START Information provided
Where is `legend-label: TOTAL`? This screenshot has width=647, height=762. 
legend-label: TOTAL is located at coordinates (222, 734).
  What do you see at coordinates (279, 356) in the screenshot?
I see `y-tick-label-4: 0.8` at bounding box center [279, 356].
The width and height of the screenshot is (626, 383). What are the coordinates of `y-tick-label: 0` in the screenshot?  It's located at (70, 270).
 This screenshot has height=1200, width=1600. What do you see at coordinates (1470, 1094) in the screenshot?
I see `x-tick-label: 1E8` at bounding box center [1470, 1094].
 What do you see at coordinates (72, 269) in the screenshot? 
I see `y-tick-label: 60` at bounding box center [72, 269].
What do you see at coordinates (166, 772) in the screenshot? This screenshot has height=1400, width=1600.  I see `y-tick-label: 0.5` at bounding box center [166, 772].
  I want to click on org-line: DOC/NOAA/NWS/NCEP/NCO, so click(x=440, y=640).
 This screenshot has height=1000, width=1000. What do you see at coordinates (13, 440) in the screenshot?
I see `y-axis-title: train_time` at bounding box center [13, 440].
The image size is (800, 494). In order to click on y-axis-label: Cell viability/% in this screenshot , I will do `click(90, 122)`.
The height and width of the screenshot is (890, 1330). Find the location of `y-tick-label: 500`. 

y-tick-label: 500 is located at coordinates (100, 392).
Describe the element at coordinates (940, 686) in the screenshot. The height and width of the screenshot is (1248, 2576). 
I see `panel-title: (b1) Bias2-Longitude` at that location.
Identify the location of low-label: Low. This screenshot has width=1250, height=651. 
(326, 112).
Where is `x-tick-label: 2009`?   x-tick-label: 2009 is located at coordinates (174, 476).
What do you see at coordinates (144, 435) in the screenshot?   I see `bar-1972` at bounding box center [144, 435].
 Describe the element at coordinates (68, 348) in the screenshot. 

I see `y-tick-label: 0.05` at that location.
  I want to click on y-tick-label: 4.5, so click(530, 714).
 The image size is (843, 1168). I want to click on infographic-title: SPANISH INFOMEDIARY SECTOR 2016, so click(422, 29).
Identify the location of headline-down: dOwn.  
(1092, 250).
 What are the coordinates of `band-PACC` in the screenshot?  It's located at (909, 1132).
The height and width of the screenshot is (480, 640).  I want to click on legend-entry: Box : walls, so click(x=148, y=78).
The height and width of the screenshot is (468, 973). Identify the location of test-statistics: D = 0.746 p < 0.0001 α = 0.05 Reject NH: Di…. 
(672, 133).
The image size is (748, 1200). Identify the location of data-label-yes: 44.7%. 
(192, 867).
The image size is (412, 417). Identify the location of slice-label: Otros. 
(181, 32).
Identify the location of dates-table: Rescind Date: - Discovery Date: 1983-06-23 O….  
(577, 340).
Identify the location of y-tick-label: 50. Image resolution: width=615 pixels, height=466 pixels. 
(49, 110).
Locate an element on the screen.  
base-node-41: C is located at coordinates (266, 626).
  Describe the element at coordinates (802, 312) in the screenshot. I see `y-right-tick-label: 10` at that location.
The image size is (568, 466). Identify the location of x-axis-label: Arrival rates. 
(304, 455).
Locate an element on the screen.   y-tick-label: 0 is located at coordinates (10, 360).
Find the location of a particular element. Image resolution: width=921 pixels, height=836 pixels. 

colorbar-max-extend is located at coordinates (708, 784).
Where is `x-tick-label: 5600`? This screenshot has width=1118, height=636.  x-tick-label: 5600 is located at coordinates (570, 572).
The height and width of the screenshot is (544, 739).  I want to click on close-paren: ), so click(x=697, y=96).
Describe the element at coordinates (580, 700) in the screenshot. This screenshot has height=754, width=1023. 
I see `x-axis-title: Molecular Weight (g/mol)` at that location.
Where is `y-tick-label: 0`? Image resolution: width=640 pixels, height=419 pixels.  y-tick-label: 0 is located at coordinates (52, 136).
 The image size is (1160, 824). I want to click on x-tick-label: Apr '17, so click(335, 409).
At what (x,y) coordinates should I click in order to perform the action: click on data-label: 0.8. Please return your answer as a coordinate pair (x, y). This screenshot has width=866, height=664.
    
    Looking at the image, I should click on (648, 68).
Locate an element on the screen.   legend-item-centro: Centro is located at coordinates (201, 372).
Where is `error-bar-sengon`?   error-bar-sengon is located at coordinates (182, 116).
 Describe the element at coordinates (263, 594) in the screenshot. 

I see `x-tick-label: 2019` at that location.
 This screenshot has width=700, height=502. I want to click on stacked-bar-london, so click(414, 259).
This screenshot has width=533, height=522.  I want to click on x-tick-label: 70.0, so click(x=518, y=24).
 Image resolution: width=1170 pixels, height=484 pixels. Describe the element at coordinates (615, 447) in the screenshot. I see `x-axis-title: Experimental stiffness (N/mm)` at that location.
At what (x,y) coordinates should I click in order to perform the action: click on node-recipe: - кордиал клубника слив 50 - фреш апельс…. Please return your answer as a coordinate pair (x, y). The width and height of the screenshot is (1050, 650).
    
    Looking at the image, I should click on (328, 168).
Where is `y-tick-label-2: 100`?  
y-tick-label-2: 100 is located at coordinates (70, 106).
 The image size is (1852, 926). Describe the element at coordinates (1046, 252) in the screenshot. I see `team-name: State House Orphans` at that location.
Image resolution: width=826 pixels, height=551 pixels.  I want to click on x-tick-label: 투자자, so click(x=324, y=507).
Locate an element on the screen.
END Information provided
Instruction >>
Please rename "Where is" to "Point to" throughout the data above, keeping everything else unchanged.

Solved exercise >>
Point to `legend-label: TOTAL`? This screenshot has width=647, height=762. 
legend-label: TOTAL is located at coordinates (222, 734).
  What do you see at coordinates (279, 356) in the screenshot?
I see `y-tick-label-4: 0.8` at bounding box center [279, 356].
The width and height of the screenshot is (626, 383). What are the coordinates of `y-tick-label: 0` in the screenshot?  It's located at (70, 270).
 This screenshot has height=1200, width=1600. What do you see at coordinates (1470, 1094) in the screenshot?
I see `x-tick-label: 1E8` at bounding box center [1470, 1094].
 What do you see at coordinates (72, 269) in the screenshot? 
I see `y-tick-label: 60` at bounding box center [72, 269].
What do you see at coordinates (166, 772) in the screenshot? This screenshot has height=1400, width=1600.  I see `y-tick-label: 0.5` at bounding box center [166, 772].
  I want to click on org-line: DOC/NOAA/NWS/NCEP/NCO, so click(x=440, y=640).
 This screenshot has height=1000, width=1000. What do you see at coordinates (13, 440) in the screenshot?
I see `y-axis-title: train_time` at bounding box center [13, 440].
The image size is (800, 494). In order to click on y-axis-label: Cell viability/% in this screenshot , I will do `click(90, 122)`.
The height and width of the screenshot is (890, 1330). Find the location of `y-tick-label: 500`. 

y-tick-label: 500 is located at coordinates (100, 392).
Describe the element at coordinates (940, 686) in the screenshot. The height and width of the screenshot is (1248, 2576). 
I see `panel-title: (b1) Bias2-Longitude` at that location.
Identify the location of low-label: Low. This screenshot has width=1250, height=651. 
(326, 112).
Point to `x-tick-label: 2009`?   x-tick-label: 2009 is located at coordinates (174, 476).
What do you see at coordinates (144, 435) in the screenshot?   I see `bar-1972` at bounding box center [144, 435].
 Describe the element at coordinates (68, 348) in the screenshot. 

I see `y-tick-label: 0.05` at that location.
  I want to click on y-tick-label: 4.5, so click(530, 714).
 The image size is (843, 1168). I want to click on infographic-title: SPANISH INFOMEDIARY SECTOR 2016, so click(422, 29).
Identify the location of headline-down: dOwn.  
(1092, 250).
 What are the coordinates of `band-PACC` in the screenshot?  It's located at (909, 1132).
The height and width of the screenshot is (480, 640).  I want to click on legend-entry: Box : walls, so click(x=148, y=78).
The height and width of the screenshot is (468, 973). Identify the location of test-statistics: D = 0.746 p < 0.0001 α = 0.05 Reject NH: Di…. 
(672, 133).
The image size is (748, 1200). Identify the location of data-label-yes: 44.7%. 
(192, 867).
The image size is (412, 417). Identify the location of slice-label: Otros. 
(181, 32).
Identify the location of dates-table: Rescind Date: - Discovery Date: 1983-06-23 O….  
(577, 340).
Identify the location of y-tick-label: 50. Image resolution: width=615 pixels, height=466 pixels. 
(49, 110).
Locate an element on the screen.  
base-node-41: C is located at coordinates (266, 626).
  Describe the element at coordinates (802, 312) in the screenshot. I see `y-right-tick-label: 10` at that location.
The image size is (568, 466). Identify the location of x-axis-label: Arrival rates. 
(304, 455).
Locate an element on the screen.   y-tick-label: 0 is located at coordinates (10, 360).
Find the location of a particular element. Image resolution: width=921 pixels, height=836 pixels. 

colorbar-max-extend is located at coordinates (708, 784).
Point to `x-tick-label: 5600`? This screenshot has width=1118, height=636.  x-tick-label: 5600 is located at coordinates (570, 572).
The height and width of the screenshot is (544, 739).  I want to click on close-paren: ), so click(x=697, y=96).
Describe the element at coordinates (580, 700) in the screenshot. This screenshot has height=754, width=1023. 
I see `x-axis-title: Molecular Weight (g/mol)` at that location.
Point to `y-tick-label: 0`? Image resolution: width=640 pixels, height=419 pixels.  y-tick-label: 0 is located at coordinates (52, 136).
 The image size is (1160, 824). I want to click on x-tick-label: Apr '17, so click(335, 409).
At what (x,y) coordinates should I click in order to perform the action: click on data-label: 0.8. Please return your answer as a coordinate pair (x, y). This screenshot has width=866, height=664.
    
    Looking at the image, I should click on (648, 68).
Locate an element on the screen.   legend-item-centro: Centro is located at coordinates (201, 372).
Point to `error-bar-sengon`?   error-bar-sengon is located at coordinates (182, 116).
 Describe the element at coordinates (263, 594) in the screenshot. 

I see `x-tick-label: 2019` at that location.
 This screenshot has width=700, height=502. I want to click on stacked-bar-london, so click(414, 259).
This screenshot has width=533, height=522.  I want to click on x-tick-label: 70.0, so click(x=518, y=24).
 Image resolution: width=1170 pixels, height=484 pixels. Describe the element at coordinates (615, 447) in the screenshot. I see `x-axis-title: Experimental stiffness (N/mm)` at that location.
At what (x,y) coordinates should I click in order to perform the action: click on node-recipe: - кордиал клубника слив 50 - фреш апельс…. Please return your answer as a coordinate pair (x, y). The width and height of the screenshot is (1050, 650).
    
    Looking at the image, I should click on (328, 168).
Point to `y-tick-label-2: 100`?  
y-tick-label-2: 100 is located at coordinates (70, 106).
 The image size is (1852, 926). Describe the element at coordinates (1046, 252) in the screenshot. I see `team-name: State House Orphans` at that location.
Image resolution: width=826 pixels, height=551 pixels.  I want to click on x-tick-label: 투자자, so click(x=324, y=507).
Locate an element on the screen.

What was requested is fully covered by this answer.